Copy word for word each line from the one that has "Task: Click the warehouse" to the last line of the records, with no other lines.
%%
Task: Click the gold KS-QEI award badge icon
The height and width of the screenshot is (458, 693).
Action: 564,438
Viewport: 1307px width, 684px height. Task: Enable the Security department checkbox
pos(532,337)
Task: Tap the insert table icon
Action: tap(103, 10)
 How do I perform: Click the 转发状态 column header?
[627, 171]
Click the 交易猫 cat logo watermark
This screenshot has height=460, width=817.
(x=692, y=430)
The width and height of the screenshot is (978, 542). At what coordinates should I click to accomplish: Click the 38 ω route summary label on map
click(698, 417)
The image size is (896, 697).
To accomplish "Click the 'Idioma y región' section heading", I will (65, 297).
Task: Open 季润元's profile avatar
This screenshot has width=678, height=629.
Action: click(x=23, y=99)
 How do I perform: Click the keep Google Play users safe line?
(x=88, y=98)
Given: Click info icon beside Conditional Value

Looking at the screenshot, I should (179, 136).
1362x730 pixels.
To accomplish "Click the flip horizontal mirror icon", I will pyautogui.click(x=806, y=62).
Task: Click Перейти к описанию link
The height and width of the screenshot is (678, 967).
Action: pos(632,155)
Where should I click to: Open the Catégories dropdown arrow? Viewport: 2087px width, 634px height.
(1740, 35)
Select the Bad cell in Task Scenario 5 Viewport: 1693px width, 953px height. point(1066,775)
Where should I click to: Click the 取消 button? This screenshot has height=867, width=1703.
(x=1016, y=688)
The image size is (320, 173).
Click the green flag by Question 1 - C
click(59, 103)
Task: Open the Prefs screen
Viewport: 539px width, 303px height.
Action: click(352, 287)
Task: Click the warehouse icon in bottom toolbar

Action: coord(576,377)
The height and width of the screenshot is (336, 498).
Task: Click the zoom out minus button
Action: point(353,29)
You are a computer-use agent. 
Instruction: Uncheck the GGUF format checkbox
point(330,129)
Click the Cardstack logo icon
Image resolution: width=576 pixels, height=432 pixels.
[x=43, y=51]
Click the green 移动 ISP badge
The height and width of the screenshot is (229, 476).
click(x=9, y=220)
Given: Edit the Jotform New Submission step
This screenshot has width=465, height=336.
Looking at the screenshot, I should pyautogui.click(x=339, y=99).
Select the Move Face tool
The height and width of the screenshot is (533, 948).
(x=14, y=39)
%%
◆ THE ANSWER:
Task: Click the warehouse icon in bottom toolbar

Action: coord(576,377)
The height and width of the screenshot is (336, 498).
Task: Click the zoom out minus button
Action: point(353,29)
You are a computer-use agent. 
Instruction: Uncheck the GGUF format checkbox
point(330,129)
Click the Cardstack logo icon
Image resolution: width=576 pixels, height=432 pixels.
[x=43, y=51]
Click the green 移动 ISP badge
The height and width of the screenshot is (229, 476).
click(x=9, y=220)
Given: Edit the Jotform New Submission step
This screenshot has width=465, height=336.
Looking at the screenshot, I should pyautogui.click(x=339, y=99).
Select the Move Face tool
The height and width of the screenshot is (533, 948).
(x=14, y=39)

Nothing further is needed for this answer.